The phenomenon of synergy, a fact recognized by all plant specialists, has been scientifically proven. But what are the mechanisms by which it can be explained?
The multi-target synergistic effect
The multi-target synergistic effect is due to the fact that different constituents of the plant totum will act not on a single target but on several targets, and will co-operate in a synergistic agonist pathway (an agonist pathway is one that will lead to an effect in the same vein as the expected effect) to lead to a potentiated pharmacological activity.
Included in the notion of targets are enzymes, substrates, proteins and metabolites, receptors, ion channels, transport proteins, DNA (deoxyribonucleic acid) /RNA (ribonucleic acid), ribosomes, monoclonal antibodies, physiochemical mechanisms, as well as signal cascades (1).
The example of whole extract of St John’s Wort perfectly illustrates the mechanism of the multi-target synergistic effect. The antidepressant activity of St John’s Wort is the result of relatively low synergistic actions induced by different constituents of St John’s Wort whole extract, on different targets involved in mild and transient manifestations of depression (2, 3).
The advantage of this abundance of active constituents and their complementary actions gives St John’s Wort whole extract an action that is at once gentle, deep and long-lasting, compared to a drug derived from chemical synthesis which, usually composed of a single active ingredient, will have a single, targeted and incisive action.
Synergistic effects based on increased bioavailability
Certain constituents of the plant totum do not in themselves possess their own pharmacological effects, but they enable an improvement in the bioavailability of other active components of the plant totum, thus enabling the active components to be much more effective than if they were acting in isolation. These constituents, usually polyphenols or saponins, are called co-effectors.

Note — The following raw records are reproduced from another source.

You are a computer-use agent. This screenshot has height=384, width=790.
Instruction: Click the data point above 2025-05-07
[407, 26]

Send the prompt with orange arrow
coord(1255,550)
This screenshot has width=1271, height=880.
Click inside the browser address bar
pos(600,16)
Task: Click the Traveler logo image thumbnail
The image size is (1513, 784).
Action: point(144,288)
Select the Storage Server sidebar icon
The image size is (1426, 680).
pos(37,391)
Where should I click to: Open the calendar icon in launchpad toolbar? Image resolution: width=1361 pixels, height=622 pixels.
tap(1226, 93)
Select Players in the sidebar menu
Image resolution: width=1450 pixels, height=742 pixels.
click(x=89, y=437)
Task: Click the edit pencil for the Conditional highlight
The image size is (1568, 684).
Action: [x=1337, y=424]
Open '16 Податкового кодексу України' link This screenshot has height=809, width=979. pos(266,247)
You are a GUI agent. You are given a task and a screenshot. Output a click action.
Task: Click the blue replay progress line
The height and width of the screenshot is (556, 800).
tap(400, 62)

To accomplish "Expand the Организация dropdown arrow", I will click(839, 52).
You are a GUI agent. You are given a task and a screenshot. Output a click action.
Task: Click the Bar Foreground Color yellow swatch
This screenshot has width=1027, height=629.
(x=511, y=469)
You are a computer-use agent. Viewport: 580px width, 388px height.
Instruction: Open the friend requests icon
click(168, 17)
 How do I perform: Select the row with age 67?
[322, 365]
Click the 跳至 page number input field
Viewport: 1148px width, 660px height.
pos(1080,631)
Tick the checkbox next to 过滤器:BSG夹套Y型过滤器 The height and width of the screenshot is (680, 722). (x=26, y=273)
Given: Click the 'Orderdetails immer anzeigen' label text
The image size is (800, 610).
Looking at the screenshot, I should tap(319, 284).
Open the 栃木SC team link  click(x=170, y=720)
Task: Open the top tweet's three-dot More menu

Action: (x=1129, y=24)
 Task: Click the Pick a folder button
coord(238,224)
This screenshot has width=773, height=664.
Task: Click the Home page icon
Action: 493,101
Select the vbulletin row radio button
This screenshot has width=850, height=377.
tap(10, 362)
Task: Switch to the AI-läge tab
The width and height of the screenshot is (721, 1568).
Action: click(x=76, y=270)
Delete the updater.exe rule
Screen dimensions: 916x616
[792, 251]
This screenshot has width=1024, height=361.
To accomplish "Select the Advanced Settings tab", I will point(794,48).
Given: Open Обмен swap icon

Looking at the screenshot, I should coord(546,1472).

The role of some of these co-effectors will be, for example, to increase the water solubility of other active constituents of the plant totum, or to help their passage through cell membranes in the intestinal wall, thus facilitating their diffusion in the blood. Other co-effectors can also have a protective role with regard to the metabolic action of enzymes involved during the passage of active substances into the body before they reach their sites of action. Thus the active substances cannot be degraded and retain all of their activity.
As a result of kinetic studies, scientists have discovered that two polyphenols found in St John’s Wort whole extract, procyanidin B2 and hyperoside, enable an improvement in the bioavailability of hypericin and thus its effect on mild and transient manifestations of depression (4).
Synergistic effects based on the elimination of secondary or toxic effects
One of the constituents of the plant totum suppresses one or more of the adverse or toxic effects of another constituent. This is called “quenching”.
Quenching has been shown in Rhizoma Coptidis (Huang Lian), which is a plant used in Chinese traditional medicine to regulate blood sugar levels (5). In Rhizoma Coptidis, the cytotoxicity of berberine is reduced by the presence of other alkaloids and other constituents of the plant (6).
Through its multitude of constituents (several hundred), their corollary of combined and variable synergistic effects, their versatility of complementary activities, their effectiveness at low doses and by the coordinated and harmonious action of other constituents that accompany them (ideas of bioavailability, toxicity), the plant totum acts in a gentle, deep and lasting way and can have a regulatory effect in addition to its own symptomatic action.
Dr. Karine Ancolio Morcq
(1) Imming P, Sinning C, Meyer A. Drugs, their targets and the nature and number of drug targets. Nat Rev Drug Discov 2006 5(10):821-34.
(2) Simmen U, Higelin J, Berger-Büter K, Schaffner W, Lundstrom K. Neurochemical studies with St. John's wort in vitro. Pharmacopsychiatry 2001;34(Suppl 1):S137-42.
(3) Wagner H, Ulrich-Merzenich G. Synergy research: approaching a new generation of phytopharmaceuticals. Phytomedicine 2009;16(2-3):97-110.
(4) Butterweck V, Liefländer-Wulf U, Winterhoff H, Nahrstedt A. Plasma levels of hypericin in presence of procyanidin B2 and hyperoside: a pharmacokinetic study in rats. Planta Med 2003;69(3):189-92.
(5) Mills S, Bone K. Principles and practice of phytotherapy – Modern Herbal Medecine – Churchill Livingstone 2000 : p. 58-62.
(6) An XP, Cui QR. Study advances on antidiabetes of Rhizoma Coptidis. Gansu J Tradit Chin Med 2008;21:57-58.